Donald Trump is every bit as frightening as Burr, a conniving egotist who hopes to demagogue himself into the oval office and then artfully deal his way toward who knows what self-serving ends—certainly not the policies his populist supporters dream of.

Allowing that, Hillary Clinton hardly falls, to quote from Chernow’s Alexander Hamilton, “within the normative range of accepted behavior in life and in politics.” Quite the opposite, practically from the start of her national career she revealed herself to be a ruthless, greedy, power-hungry, calculating liar. The list of shady deals, from her $100,000.00 cattle-shares windfall to her secretive home-brew server during her tenure at the State Department, are breath-taking in their perfidy. There is some reason to suspect she used her office in the Obama administration to feather the nest of the faux-charitable Clinton Foundation through quid-pro-quo arrangements with foreign governments.

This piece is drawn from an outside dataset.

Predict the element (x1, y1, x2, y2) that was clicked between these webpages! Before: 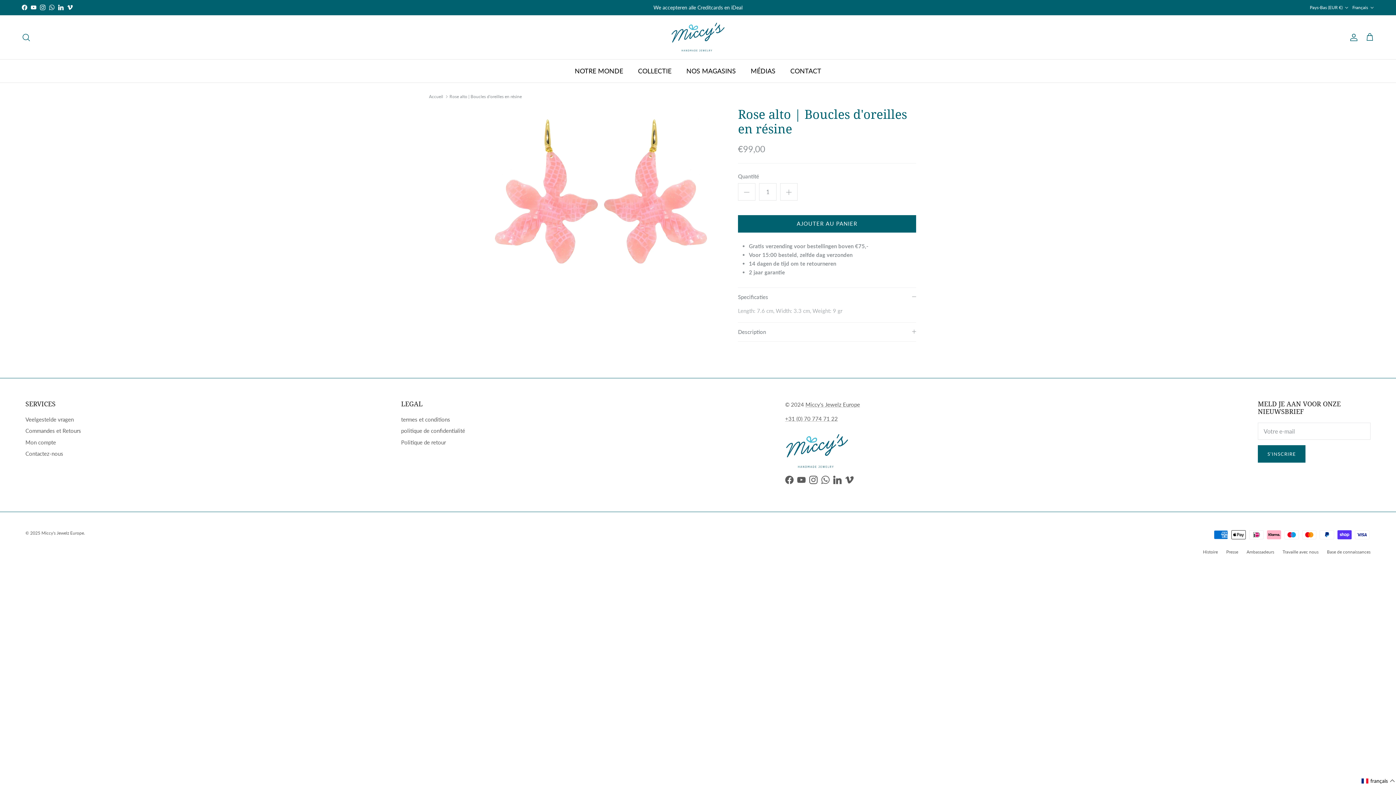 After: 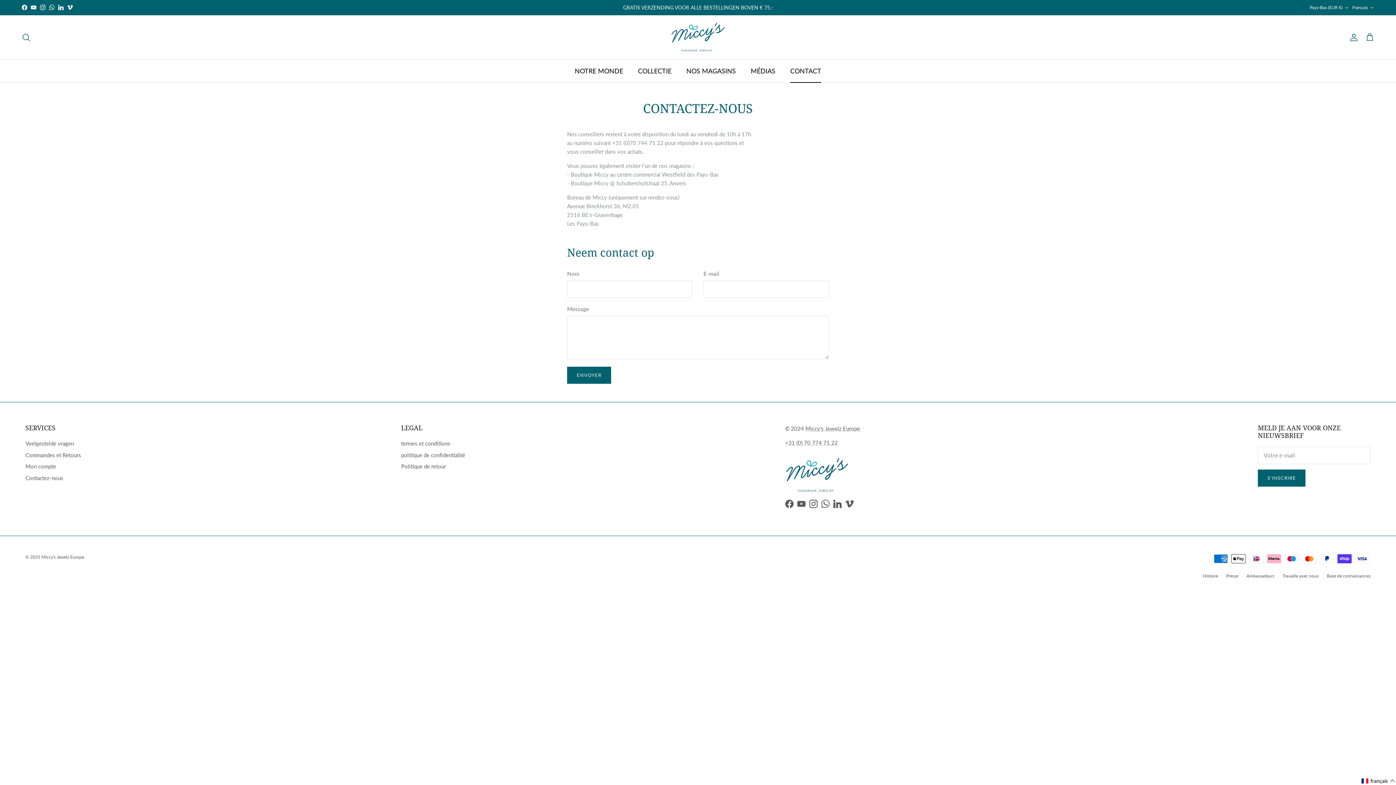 Action: label: CONTACT bbox: (784, 59, 828, 82)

Regarding her more conventional foreign policy decisions, there’s the Libyan fiasco at Benghazi that, far from leaving no one dead, as Hillary recently crowed, saw the murder of Ambassador Chris Stevens, Sean Smith, and two ex-navy SEALs, Tyrone Woods and Glen Doherty. In contortions that would outdo Houdini, she has bent over backwards to deny her notorious declaration (when the casket of her “friend” Chris was returned to our shores) that an anti-Mohammed video incited the attack—a tale soon belied by the plain facts of an organized terrorist attack on the consulate.

Of her disgusting reply of “What difference does it make at this point” to the congressional committee investigating departmental culpability, little needs to be said except that it hardly inspires confidence in one seeking the office of commander-in-chief.

The conundrum of Burr versus Jefferson, so easily solved when Hamilton encouraged Bayard to vote for the man who penned the Declaration of Independence, seems almost quaint in our present circumstances. A Trump/Clinton contest isn’t remotely analogous to the choice of Mr. Burr versus Mr. Jefferson; it’s more like the impossible dilemma of Mr. Burr versus Mrs. Burr, male and female Burrs “for whom norms, rules, and boundaries” don’t “exist.” Confronted with such a prospect, a modern-day Hamilton just might prefer to slit his throat.

What are we to do? I can’t speak for the Democrats, who won’t listen anyway, but for Republicans, a collective of Representative Bayards, I can suggest but one solution: while you can, vote for Ted Cruz.